Illness can be an excuse to give up. For Karen Westmoreland, it was a reason to go on.

Westmoreland will graduate Saturday, June 14 from the OHSU School of Nursing, La Grande Campus with a bachelor of science degree in nursing.

Karen and Mike Westmoreland moved from southern California to John Day, Ore., eight years ago in search of a better life for themselves and their son, Josh. Karen had worked in clerical and waitressing positions but wasn't challenged by them. When she told a college counselor she was interested in the medical field, the counselor suggested she first try becoming a certified nursing assistant. She completed the two-month program at Blue Mountain Hospital District Nursing Home and worked there for two years, then took a part-time office job to begin pursuing her nursing prerequisites part time through distance-learning programs at area colleges. She and her husband both volunteered with the local ambulance, and she discovered she liked emergency medicine.

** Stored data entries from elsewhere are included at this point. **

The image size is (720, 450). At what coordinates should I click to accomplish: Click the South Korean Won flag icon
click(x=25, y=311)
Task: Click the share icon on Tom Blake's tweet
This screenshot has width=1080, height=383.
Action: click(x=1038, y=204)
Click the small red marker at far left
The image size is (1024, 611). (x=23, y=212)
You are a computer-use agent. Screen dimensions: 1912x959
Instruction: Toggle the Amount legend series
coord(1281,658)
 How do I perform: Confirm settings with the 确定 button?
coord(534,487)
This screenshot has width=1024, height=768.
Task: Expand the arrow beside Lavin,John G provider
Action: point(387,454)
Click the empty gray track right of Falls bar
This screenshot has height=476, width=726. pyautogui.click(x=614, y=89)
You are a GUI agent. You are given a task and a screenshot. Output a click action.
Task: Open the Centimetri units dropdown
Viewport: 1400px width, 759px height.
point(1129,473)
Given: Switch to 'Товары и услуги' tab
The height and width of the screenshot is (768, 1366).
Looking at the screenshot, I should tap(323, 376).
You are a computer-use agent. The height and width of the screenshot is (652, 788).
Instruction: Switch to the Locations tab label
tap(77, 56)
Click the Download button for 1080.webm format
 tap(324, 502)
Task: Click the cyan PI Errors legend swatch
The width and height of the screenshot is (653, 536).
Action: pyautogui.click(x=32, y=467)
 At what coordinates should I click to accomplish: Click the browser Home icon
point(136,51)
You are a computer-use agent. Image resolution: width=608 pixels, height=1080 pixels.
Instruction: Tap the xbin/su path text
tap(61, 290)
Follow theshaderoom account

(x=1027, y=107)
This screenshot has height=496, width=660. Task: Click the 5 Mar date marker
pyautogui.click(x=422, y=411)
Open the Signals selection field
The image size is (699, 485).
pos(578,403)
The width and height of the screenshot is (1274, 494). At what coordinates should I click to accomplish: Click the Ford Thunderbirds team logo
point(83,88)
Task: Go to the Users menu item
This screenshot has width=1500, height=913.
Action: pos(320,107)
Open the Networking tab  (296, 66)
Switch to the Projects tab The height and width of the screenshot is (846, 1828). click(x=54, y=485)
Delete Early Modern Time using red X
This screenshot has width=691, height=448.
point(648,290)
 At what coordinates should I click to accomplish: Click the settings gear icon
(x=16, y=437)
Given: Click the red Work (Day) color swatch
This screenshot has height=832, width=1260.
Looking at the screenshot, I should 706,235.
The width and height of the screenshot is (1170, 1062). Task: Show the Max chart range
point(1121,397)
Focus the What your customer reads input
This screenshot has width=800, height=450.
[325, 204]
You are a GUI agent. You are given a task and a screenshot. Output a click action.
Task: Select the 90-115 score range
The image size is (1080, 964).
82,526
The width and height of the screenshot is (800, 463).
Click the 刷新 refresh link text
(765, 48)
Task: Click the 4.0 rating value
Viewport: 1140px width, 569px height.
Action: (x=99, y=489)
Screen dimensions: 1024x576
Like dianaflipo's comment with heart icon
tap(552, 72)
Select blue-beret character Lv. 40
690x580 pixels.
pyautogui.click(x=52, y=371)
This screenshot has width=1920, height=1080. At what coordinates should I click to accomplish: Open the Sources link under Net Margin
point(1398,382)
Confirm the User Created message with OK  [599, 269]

During that time, in 1999, she was diagnosed with lymphoma. It was her second bout with cancer -- she had defeated melanoma six years earlier. The diagnosis strengthened her resolve to become a nurse.

"I thought I'd better get this done," she said.

After completing radiation treatments, she hit the books full time. She will earn her bachelor of science in nursing through Oregon Health & Science University's Rural Frontier Delivery (RFD) program delivered by the School of Nursing's La Grande campus. "The RFD program allows me to stay in John Day and get my education here," she said.

Initially, the lectures were delivered online live to a classroom just two miles from her home. Now that funds for the program have been reduced, she watches the lectures on videotape. She was able to do several clinical rotations in John Day and Kennewick, Wash., but the pediatrics and emergency medicine rotations were in Boise, 3 1/2 hours from home.

In nursing she has found the challenges she was missing in her previous work. For example, she recently testified before the Oregon Senate on behalf of a bill to provide more money for education.

Westmoreland has a job lined up with Blue Mountain Hospital in John Day. She loves rural nursing.

"You have to be a generalist: emergency room, med/surg, intensive care, obstetrics," she said. "Generally there are only two nurses on a shift. You don't have any idea what's going to come in the door, and you need to be able to give care in all areas."

At 38, she does not regret having waited to complete her education. "I was not interested in going to school when I was younger," she said. "As I've gotten older, I've realized I wasn't challenged at all and I want to do more with my life, so it's pretty exciting for me."

Best of all, she's in excellent health.